First law of thermodynamics (fluid mechanics)
The First Law of Thermodynamics, when applied to fluid mechanics, is a statement of energy conservation. It states that energy can neither be created nor destroyed; it can only be transformed from one form to another. In the context of fluid flow, this law is often expressed as a balance equation relating the changes in various forms of energy within a control volume to the energy entering and leaving the control volume.
The general form of the First Law for a fluid system can be expressed as:
ΔE = Q - W
Where:
- ΔE is the change in the total energy of the system. This includes changes in internal energy (due to temperature variations), kinetic energy (due to velocity changes), and potential energy (due to elevation changes).
- Q is the heat added to the system. Heat transfer can occur through conduction, convection, or radiation. A positive Q indicates heat is added to the system, while a negative Q indicates heat is removed.
- W is the work done by the system. Work can be done by the fluid on its surroundings (e.g., expansion against a pressure) or work can be done on the fluid (e.g., by a pump). A positive W indicates work done by the system, while a negative W indicates work done on the system.

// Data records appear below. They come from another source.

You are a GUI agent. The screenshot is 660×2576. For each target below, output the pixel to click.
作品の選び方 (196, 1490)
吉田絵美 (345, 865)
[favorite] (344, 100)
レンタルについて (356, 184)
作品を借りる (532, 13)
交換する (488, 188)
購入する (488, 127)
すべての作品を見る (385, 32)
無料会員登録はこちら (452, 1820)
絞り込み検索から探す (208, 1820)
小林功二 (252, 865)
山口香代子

In differential form, the First Law is often written to describe the energy balance at a specific point or within a small control volume in the fluid.
The First Law is a fundamental principle in fluid mechanics, essential for analyzing a wide range of problems, including pipe flow, turbomachinery, heat exchangers, and compressible flows. When combined with the continuity equation (conservation of mass) and the momentum equation (Newton's Second Law), it provides a complete set of governing equations for fluid flow.
Different forms of the First Law are used depending on the specific application and assumptions made. For example, in steady-state, steady-flow processes (where properties at a point do not change with time), the First Law simplifies significantly. Often, enthalpy (H = U + pV, where U is internal energy, p is pressure, and V is volume) is used as a convenient property to express energy changes in flowing systems. The energy equation can then be written in terms of enthalpy, kinetic energy, and potential energy changes.